本日の奈良稽古場の床は、大綱和尚の詠草「郭公(ほととぎす)を待つ」を掛け、さんざしと甘茶を伊賀焼耳付花入に入れました。

待郭公

前大徳寺大綱

きかはやと

誰もまつらん

郭公

夏立つ日より

鳴物にして

ホトトギスは、5月ごろにインドや中国南部から日本まで渡ってくる鳥です。ツバメなど他の渡り鳥よりも渡来時期が遅く、托卵するのに対象とするウグイスの繁殖が始まるのにあわせ、また餌の毛虫が早春だといないからだそうです。

「キョッキョッ キョキョキョキョ」とか、「ホ・ト・…・ト・ギ・ス」いうけたたましい鳴き声が名前の由来という説があります。この鳴き声の聞きなしとして「本尊掛けたか」や「特許許可局」や「テッペンカケタカ」が知られています。

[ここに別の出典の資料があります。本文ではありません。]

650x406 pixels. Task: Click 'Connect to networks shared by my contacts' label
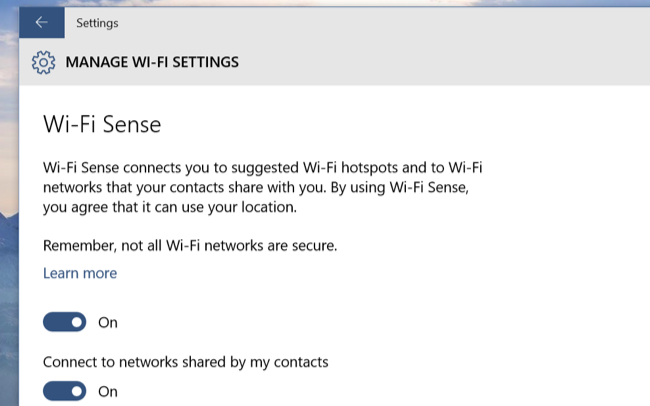click(x=186, y=362)
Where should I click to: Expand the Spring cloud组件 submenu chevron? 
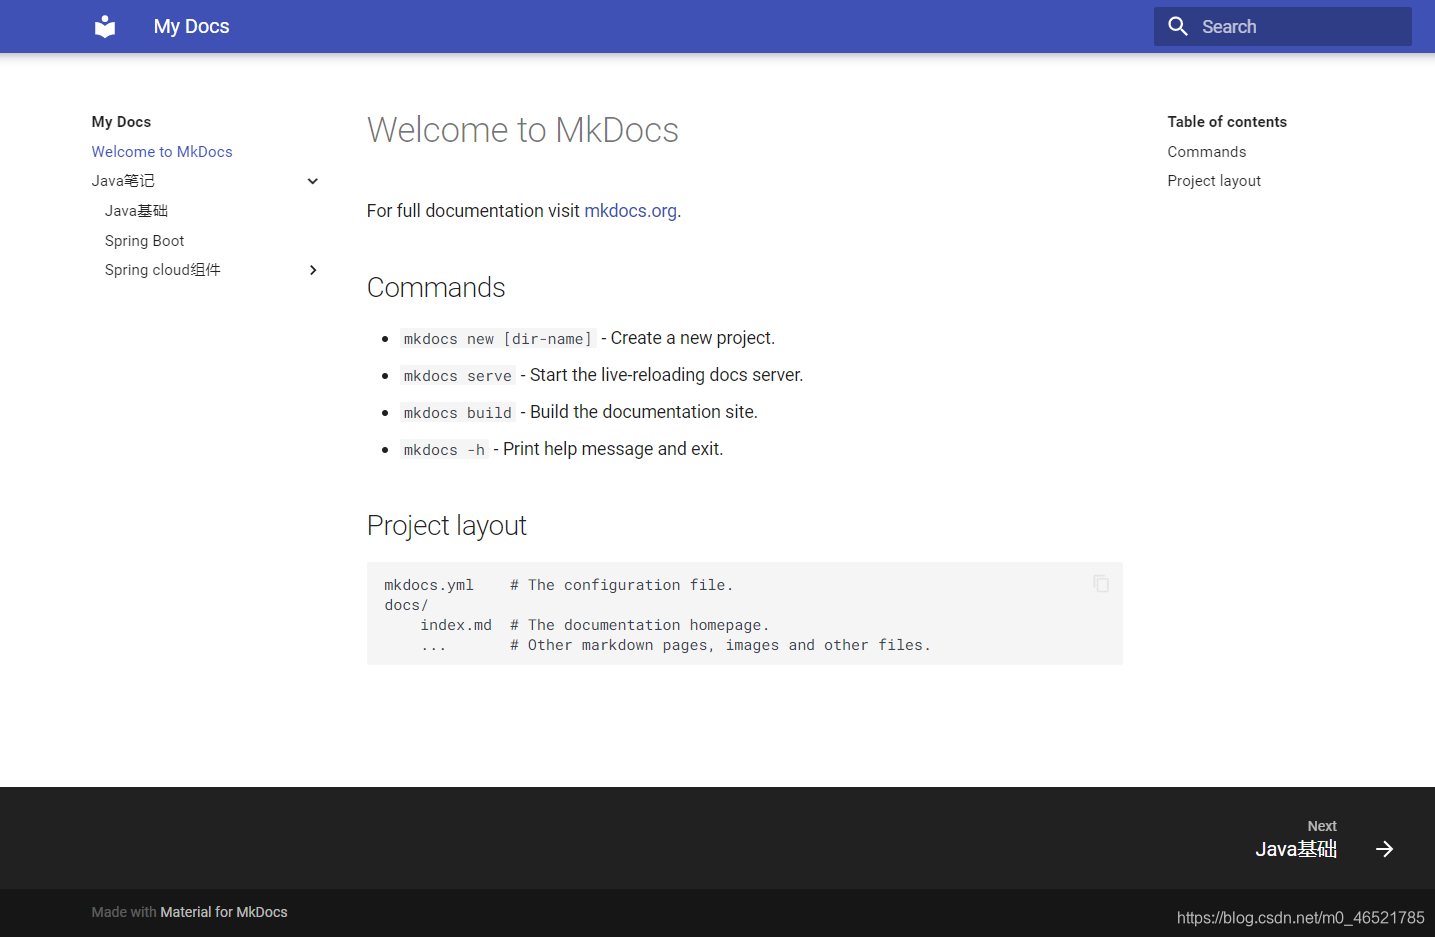[312, 270]
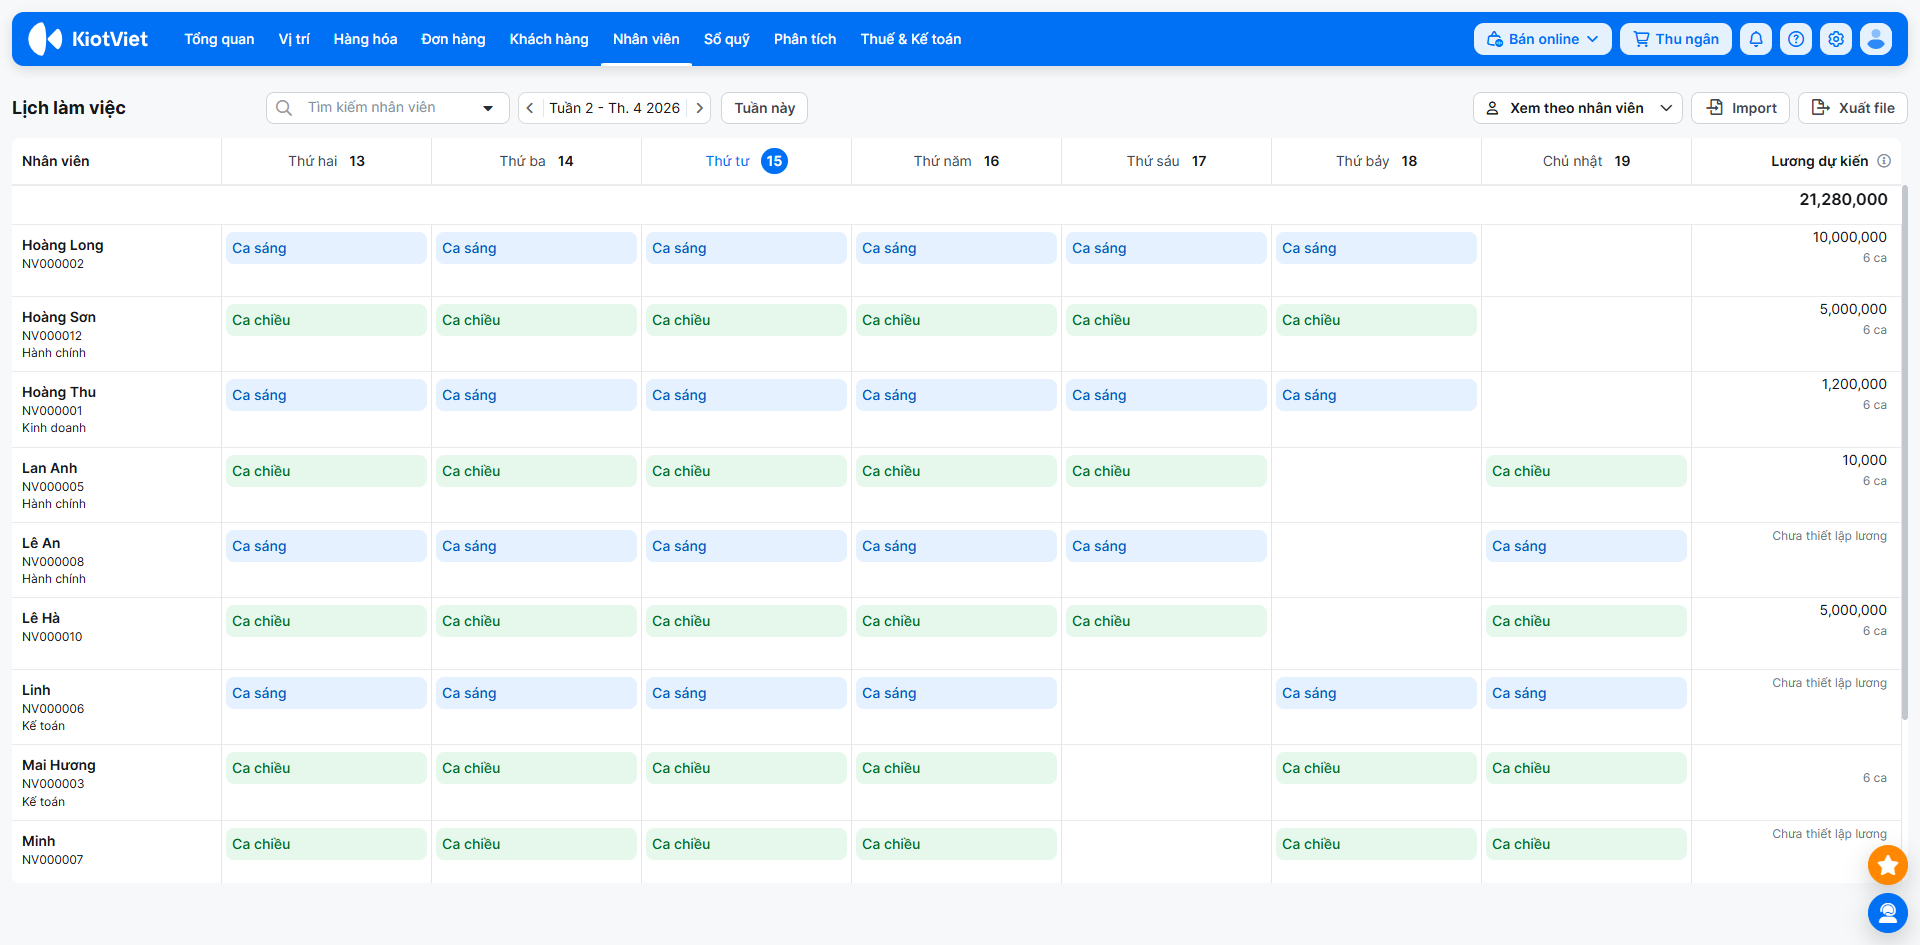Open the Tìm kiếm nhân viên dropdown arrow
This screenshot has width=1920, height=945.
point(488,108)
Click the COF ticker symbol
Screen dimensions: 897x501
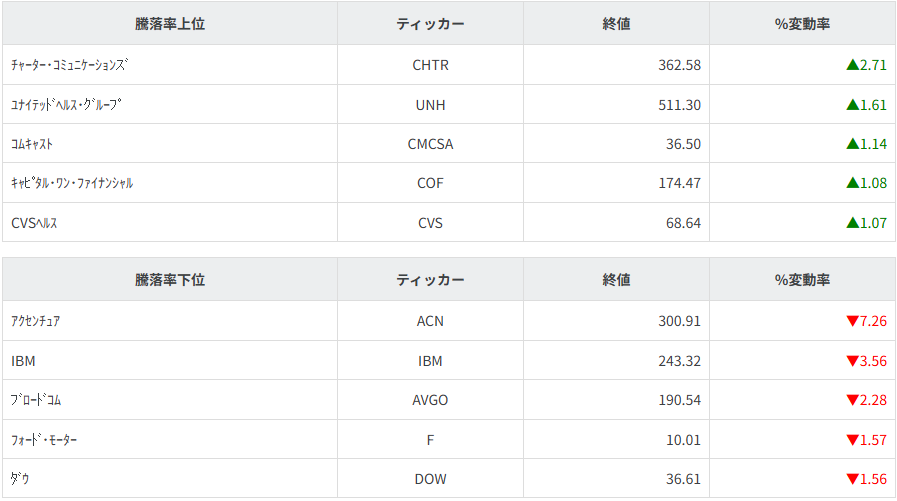point(430,183)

むかしからホトトギスは夜に鳴く鳥として珍重されました。その年に初めて聞くホトトギスの鳴き声を特に「初音」といい、『枕草子』ではホトトギスの初音を人より早く聞こうと夜を徹して待つというくだりがあります。

むかしの人はホトトギスを夏になって飛来する鳥としていました。この和歌もそのことを踏まえて詠まれています。ちなみに今年の立夏は5月5日(旧暦3月27日)でした。実際、ホトトギスは人の作った暦に合せて飛来するのではありません。旧暦3月春に鳴くこともあります。それを和歌では、ホトトギスが耐えかねて発する声、「忍び音」としています。